Il serait probablement difficile d’identifier un pédagogue sérieux qui soutienne l’idée saugrenue qu’il faille soumettre tous les enfants au même programme, dans une même école, dans une même classe. Même s’il s’en trouvait, les parents dans leur sagesse naturelle n’en auraient cure. Comme notre compétence en cette matière équivaut à celle du parent type, nous nous contenterons de réaffirmer la position à peu près unanime des pédagogues sur le principe de l’école uniforme pour tous : l’idée n’est rien moins que farfelue.
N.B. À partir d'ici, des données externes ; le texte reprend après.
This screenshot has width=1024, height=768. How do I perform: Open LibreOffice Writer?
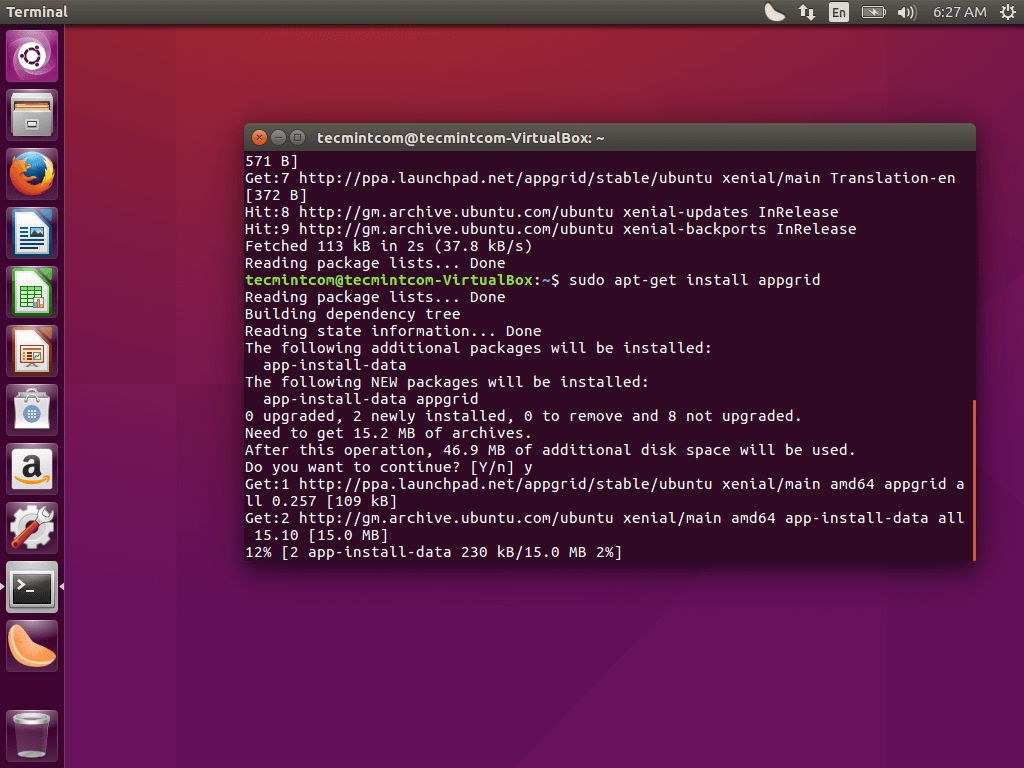(31, 232)
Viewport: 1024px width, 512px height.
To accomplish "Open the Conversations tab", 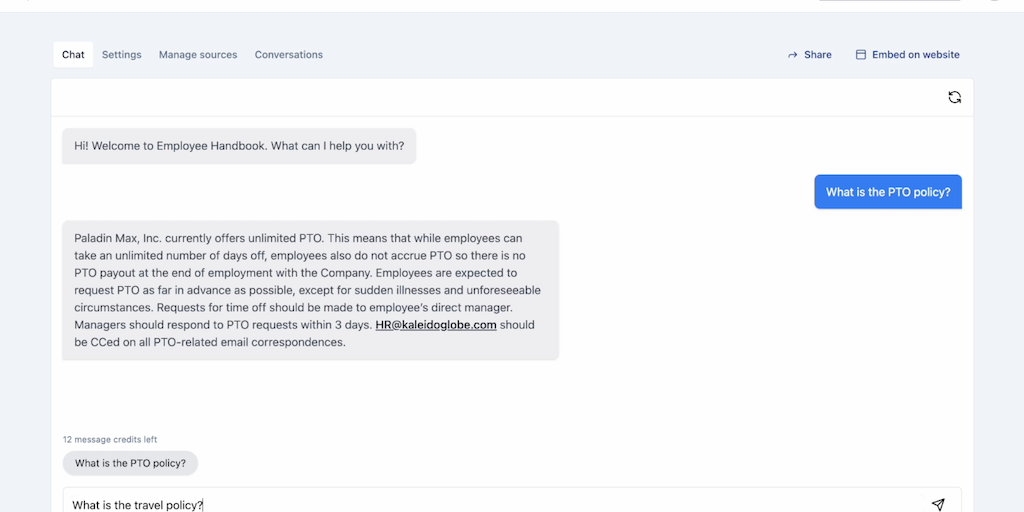I will [289, 55].
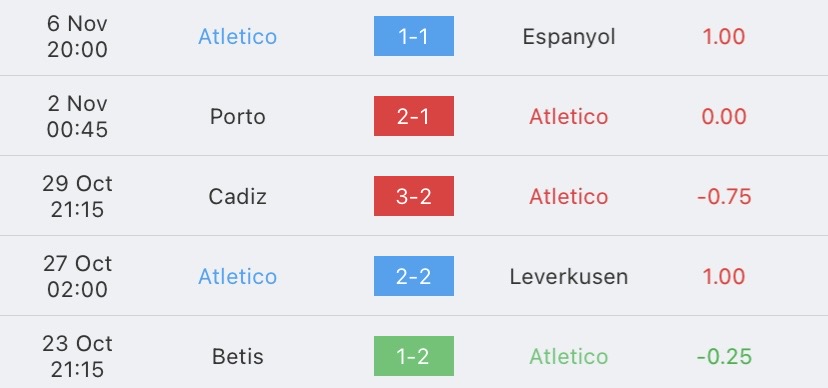Click the 2 Nov 00:45 match date

tap(77, 116)
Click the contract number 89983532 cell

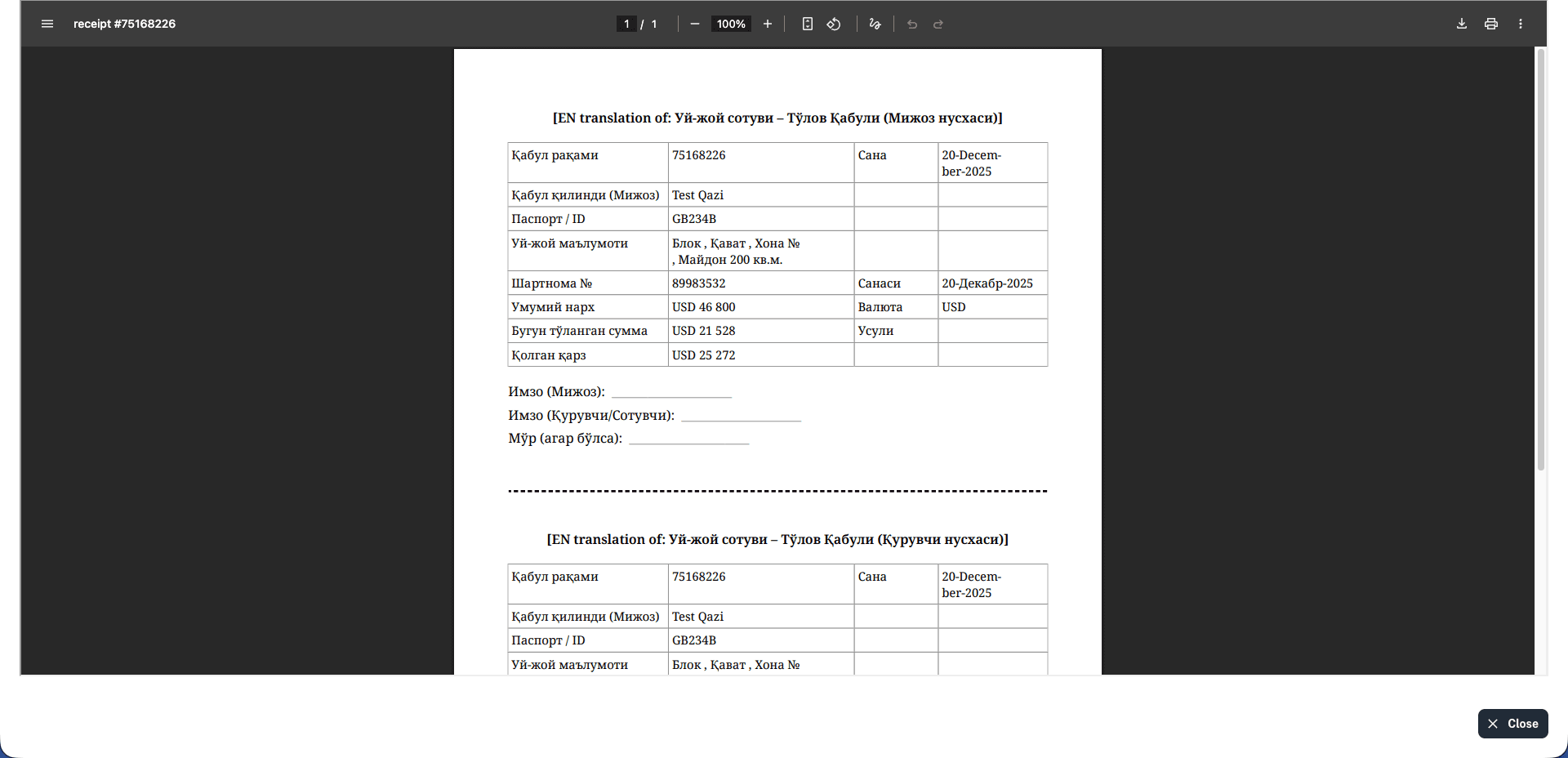point(699,283)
C’est d’ailleurs en partie ce qui fait que l’école publique est médiocre. D’un point de vue strictement pédagogique, la permanence de cette philosophie de l’uniformité reste incompréhensible. La recherche en éducation confirme ce que le sens commun suggère : le rythme d’apprentissage varie selon les groupes socio-économiques, et tous les étudiants ne répondent pas de la même façon aux différentes méthodes pédagogiques.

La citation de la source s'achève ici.